Sunday, November 30, 2014

Math Monday - How do you use math?

Welcome and thank you for stopping by Math Monday, I hope you will consider joining the conversation.

I recently attended the NCTE conference where the same message kept creeping into my sessions.  If you are going to teach reading, you need to be a reader.  If you are going to teach writing, you need to be writing yourself.  If you are going to teach poetry, you need to read poetry.  I bet you can see where I am going with this.  If you are going to teach math, you have to use math.  So, how do you use math?  Are you a math mentor for your students and share how you use math in your life?  When we know there is a purpose and reason for learning, engagement and motivation for learning is higher.

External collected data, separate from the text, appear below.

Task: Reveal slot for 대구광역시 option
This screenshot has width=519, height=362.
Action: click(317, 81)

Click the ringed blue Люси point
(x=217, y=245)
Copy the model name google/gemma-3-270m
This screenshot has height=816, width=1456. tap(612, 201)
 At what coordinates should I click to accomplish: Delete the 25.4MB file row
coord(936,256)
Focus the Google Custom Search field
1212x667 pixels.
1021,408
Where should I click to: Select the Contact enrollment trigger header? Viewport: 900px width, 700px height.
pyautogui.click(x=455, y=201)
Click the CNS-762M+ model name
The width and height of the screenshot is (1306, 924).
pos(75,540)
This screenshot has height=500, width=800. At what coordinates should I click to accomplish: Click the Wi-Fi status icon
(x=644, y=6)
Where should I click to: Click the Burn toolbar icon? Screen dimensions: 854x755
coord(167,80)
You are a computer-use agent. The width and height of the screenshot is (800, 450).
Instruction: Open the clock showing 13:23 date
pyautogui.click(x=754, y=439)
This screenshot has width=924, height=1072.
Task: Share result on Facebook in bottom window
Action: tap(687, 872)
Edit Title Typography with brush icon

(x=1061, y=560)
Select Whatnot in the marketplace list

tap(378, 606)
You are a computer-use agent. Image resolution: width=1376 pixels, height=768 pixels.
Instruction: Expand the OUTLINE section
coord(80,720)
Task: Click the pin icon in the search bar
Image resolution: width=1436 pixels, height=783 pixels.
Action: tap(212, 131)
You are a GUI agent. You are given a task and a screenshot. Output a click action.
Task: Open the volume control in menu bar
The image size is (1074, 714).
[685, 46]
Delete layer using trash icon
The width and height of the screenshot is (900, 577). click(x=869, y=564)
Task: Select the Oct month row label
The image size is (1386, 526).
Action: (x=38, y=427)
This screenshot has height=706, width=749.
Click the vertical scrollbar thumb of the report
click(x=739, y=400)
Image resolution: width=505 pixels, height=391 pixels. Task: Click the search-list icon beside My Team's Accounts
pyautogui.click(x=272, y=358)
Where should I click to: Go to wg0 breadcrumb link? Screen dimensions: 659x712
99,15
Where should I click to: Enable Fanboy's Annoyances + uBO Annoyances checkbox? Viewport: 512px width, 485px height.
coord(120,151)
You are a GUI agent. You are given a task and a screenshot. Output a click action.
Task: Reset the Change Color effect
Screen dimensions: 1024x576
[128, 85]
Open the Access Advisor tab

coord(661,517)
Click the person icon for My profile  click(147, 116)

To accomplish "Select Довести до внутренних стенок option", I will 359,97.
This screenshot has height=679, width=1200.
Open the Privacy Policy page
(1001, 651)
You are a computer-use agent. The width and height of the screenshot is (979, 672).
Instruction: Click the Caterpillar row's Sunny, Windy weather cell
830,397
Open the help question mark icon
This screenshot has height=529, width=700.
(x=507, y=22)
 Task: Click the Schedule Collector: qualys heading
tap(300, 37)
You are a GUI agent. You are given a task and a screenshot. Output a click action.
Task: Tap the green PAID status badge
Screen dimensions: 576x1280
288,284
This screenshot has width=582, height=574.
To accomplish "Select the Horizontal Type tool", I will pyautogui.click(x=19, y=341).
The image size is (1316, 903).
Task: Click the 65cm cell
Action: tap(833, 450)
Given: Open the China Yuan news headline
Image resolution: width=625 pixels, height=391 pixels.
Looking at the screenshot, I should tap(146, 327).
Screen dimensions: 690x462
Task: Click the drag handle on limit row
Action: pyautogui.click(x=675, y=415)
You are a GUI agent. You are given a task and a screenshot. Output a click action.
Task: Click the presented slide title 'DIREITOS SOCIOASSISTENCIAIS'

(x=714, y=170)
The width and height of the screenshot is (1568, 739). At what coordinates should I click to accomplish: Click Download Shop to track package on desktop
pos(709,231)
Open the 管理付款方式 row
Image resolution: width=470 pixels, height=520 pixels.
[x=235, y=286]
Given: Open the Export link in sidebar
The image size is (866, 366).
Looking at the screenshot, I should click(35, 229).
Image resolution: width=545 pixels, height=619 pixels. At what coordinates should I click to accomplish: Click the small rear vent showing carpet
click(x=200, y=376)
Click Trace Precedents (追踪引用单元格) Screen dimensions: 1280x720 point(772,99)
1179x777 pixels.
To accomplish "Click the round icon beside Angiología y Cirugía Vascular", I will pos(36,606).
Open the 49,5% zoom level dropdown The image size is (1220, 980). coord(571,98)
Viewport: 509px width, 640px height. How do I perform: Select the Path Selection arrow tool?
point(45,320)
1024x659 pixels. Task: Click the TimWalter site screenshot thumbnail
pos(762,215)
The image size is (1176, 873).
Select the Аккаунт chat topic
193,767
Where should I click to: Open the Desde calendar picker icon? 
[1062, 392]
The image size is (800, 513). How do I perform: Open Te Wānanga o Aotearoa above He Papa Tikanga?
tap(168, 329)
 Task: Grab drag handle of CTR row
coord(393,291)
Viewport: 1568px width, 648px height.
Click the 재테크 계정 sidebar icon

I recently realized I use math a lot when I am running.  When I'm running outside, I start my Runkeeper App and listen to numbers being rattled off to me every five minutes.  I like to know the distance I have ran, my pace, and how long I have been running.  I can then process the distance or time I have ran and figure out how much further I have to go to meet my goal for the day.  I've also found numbers can drive my running.  By listening to my five minute update, I can figure out if my pace is slowing down and try to speed it up a bit if I want a certain goal to happen for the day.  I also celebrate those moments when I've got a bit further than expected.

When I run inside, I find myself processing fractions.  For some reason while running on a treadmill, I break up my 30 minutes into thirds but then I can switch that to halves at 15 minutes and then two thirds is a much happier fraction to think about!  When I want to think about success and what is behind me the fraction of five sixths lets me know the end is in sight.  I also use decimals when I set my pace for the day and know that even a tenth of a number can make a little difference and reduce my time at the end of a run.

This is just a small slice of my life and how I use numbers.  When and how do you use numbers to help you with something in life?  If you are going to teach math, remember to be a math mentor!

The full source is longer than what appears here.